Ein Comedian als Solist

Den Pianisten Hyung-ki Joo kennt man als einen der zwei Partner des Comedy-Musik-Duos Igudesman & Joo. Er erweist sich hier als eigenwilliger und brillanter Interpret: Bald steigert er sein Spiel zu grimmiger Radikalität, bald geniesst er die ironischen Töne und zwinkert dabei dem gegenüber aufgestellten Kontrabassisten Lars Schaper zu.

Der Trompeter Oliver Christian ist für die sentimentalen Züge des heterogenen Werks zuständig. Und zwischendurch ruft sich der Primarius Stefan Tarara mit seinem forcierten Spiel auch gern in Erinnerung. Konsequent auf der Schiene des Imitierens und Zitierens bleibt auch die Zugabe – ein Satz aus Joos Bearbeitung von Griegs Holberg-Suite. Ob da die Musiker mehr Spass haben oder das Publikum, ist nicht auszumachen.

Neugier und Leckerbissen

Genuss auf hohem Niveau versprechen ebenso die vier weiteren Serenaden. Das Klavierduo mit Adrienne Soós und Ivo Haag, das zu den erstklassigen Repräsentanten dieser Besetzung gehört, tritt mit zwei komplett verschiedenen Programmen an, die Neugier auf das breite Duo-Repertoire wecken sollen.
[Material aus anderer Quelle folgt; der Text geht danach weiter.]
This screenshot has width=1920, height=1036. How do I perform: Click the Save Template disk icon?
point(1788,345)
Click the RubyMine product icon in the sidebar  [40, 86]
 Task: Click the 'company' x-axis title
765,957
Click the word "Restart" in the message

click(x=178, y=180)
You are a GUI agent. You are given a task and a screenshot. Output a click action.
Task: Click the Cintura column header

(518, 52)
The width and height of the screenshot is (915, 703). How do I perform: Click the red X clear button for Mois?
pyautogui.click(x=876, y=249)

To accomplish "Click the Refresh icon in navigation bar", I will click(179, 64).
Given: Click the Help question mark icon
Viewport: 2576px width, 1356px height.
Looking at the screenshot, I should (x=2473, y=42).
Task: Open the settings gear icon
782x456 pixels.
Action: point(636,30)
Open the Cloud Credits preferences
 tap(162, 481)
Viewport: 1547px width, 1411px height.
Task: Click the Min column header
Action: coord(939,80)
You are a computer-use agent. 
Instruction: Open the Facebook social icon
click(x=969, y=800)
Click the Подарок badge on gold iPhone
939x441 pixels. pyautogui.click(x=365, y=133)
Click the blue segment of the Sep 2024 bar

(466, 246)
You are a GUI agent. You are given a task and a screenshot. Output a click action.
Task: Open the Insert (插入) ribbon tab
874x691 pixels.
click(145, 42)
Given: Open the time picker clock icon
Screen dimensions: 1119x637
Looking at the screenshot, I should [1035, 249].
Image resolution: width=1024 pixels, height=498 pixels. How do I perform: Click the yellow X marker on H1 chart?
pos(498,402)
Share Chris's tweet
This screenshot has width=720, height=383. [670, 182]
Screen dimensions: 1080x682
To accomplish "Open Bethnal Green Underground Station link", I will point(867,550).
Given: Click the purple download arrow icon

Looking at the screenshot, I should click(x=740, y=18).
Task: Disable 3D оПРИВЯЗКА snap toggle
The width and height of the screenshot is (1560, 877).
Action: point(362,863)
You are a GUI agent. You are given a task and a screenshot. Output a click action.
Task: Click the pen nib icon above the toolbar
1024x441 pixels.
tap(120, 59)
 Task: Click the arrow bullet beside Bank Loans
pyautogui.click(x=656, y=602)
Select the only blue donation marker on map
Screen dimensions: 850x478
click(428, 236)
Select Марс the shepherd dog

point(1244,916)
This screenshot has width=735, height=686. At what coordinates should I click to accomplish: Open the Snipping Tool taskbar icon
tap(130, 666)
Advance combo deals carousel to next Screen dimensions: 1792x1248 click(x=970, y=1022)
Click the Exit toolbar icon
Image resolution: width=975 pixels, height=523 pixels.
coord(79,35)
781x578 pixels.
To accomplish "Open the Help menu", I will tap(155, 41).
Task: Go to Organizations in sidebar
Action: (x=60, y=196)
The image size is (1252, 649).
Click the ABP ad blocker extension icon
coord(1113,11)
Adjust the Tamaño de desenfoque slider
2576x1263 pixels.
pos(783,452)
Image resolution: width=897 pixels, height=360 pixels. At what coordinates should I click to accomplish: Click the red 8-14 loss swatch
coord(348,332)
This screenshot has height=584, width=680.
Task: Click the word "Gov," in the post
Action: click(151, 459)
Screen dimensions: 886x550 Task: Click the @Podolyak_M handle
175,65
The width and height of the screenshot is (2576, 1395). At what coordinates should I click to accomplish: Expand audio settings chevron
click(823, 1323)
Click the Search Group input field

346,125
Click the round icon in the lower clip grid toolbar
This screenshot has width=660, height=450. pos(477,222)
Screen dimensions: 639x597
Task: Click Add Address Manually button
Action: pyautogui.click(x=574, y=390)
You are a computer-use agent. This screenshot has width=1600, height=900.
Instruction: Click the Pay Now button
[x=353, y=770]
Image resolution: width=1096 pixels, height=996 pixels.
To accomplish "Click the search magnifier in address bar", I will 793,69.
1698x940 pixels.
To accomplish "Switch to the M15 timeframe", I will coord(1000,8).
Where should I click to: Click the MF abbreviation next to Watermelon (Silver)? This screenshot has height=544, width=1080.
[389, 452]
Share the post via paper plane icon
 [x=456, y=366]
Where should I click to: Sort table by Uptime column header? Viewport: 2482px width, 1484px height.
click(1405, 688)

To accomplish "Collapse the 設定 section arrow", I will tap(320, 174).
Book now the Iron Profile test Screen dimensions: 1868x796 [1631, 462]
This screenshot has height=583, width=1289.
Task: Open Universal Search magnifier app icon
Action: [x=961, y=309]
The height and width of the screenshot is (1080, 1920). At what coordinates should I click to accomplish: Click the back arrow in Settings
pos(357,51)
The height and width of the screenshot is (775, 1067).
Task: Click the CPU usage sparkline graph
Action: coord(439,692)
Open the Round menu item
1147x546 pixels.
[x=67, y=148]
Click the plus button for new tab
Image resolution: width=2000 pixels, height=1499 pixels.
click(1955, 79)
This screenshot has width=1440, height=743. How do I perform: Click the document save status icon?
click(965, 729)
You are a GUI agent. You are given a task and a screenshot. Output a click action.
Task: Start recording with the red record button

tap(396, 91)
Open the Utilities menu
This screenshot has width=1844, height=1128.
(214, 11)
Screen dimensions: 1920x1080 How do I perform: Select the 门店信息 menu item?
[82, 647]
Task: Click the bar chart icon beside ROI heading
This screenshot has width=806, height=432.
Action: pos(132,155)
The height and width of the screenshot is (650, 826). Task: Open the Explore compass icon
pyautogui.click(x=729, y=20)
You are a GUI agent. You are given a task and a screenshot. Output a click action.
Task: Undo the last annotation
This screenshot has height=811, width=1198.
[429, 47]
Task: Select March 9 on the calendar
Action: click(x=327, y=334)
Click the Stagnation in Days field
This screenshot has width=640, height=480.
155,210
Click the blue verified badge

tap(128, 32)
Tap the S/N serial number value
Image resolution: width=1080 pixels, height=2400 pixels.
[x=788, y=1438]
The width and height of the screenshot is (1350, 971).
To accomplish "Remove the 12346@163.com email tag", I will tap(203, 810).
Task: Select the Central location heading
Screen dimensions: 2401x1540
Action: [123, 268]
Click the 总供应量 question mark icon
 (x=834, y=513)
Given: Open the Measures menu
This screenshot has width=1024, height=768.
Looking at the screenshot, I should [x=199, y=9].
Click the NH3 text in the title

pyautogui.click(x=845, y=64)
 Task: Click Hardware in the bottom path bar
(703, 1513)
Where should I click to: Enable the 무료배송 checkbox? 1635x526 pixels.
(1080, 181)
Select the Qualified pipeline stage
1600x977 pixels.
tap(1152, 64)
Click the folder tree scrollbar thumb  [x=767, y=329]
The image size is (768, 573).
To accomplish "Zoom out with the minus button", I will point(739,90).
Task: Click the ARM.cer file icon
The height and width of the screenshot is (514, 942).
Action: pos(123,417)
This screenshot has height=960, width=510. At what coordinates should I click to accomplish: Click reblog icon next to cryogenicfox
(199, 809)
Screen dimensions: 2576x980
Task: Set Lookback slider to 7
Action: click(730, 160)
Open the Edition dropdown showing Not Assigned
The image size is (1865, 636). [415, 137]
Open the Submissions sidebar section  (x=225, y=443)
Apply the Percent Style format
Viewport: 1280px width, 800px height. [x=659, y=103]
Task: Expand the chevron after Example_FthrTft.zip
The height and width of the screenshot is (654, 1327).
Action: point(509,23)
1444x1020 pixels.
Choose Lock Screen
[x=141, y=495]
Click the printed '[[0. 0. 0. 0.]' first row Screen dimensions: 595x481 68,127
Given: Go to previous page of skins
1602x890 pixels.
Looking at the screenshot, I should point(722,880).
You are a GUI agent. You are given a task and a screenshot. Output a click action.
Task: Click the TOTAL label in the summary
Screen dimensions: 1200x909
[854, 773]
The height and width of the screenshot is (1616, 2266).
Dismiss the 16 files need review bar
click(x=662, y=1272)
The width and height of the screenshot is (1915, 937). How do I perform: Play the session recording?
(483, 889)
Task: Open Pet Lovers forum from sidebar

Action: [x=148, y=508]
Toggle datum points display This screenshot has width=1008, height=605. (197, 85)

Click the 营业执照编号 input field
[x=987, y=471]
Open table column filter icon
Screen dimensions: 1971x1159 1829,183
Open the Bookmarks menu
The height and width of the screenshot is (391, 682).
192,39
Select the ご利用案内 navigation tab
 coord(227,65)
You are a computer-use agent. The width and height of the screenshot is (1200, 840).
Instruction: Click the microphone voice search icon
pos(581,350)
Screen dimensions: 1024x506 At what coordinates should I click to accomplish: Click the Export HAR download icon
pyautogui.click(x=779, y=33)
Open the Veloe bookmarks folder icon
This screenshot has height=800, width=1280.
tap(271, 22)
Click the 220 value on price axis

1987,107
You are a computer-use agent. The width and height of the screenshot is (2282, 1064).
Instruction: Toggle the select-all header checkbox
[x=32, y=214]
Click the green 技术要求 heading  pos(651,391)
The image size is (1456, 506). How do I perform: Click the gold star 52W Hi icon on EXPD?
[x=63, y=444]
In der dritten Ferienwoche präsentiert sich dann das in Zürich ansässige Carmina-Quartett, das seit 2018 in neuer Besetzung spielt. Mit zwei Gästen zum Sextett erweitert, interpretieren die Musiker zum Schluss des zweiten Kurzkonzerts Tschaikowskys «Souvenir de Florence».

Gespannt sein darf man auf das Gastspiel des israelisch-niederländischen Busch-Trios, das sich in letzter Zeit als eine der führenden Streichtrio-Formationen etabliert hat. Mit Dvořák und Schubert bringt es zwei Komponisten nach Zürich, deren Trios sie beim Label Alpha-Classics bereits eingespielt haben beziehungsweise noch einspielen werden.

Einen würdigen Abschluss der Zürcher Serenadenreihe bringt das international bekannte Alte-Musik-Ensemble Les Cornets Noirs. Ausgestattet mit zwei Zinken und vier Posaunen, verwöhnen die sechs Instrumentalisten das Publikum mit musikalischen Leckerbissen aus Renaissance und Barock.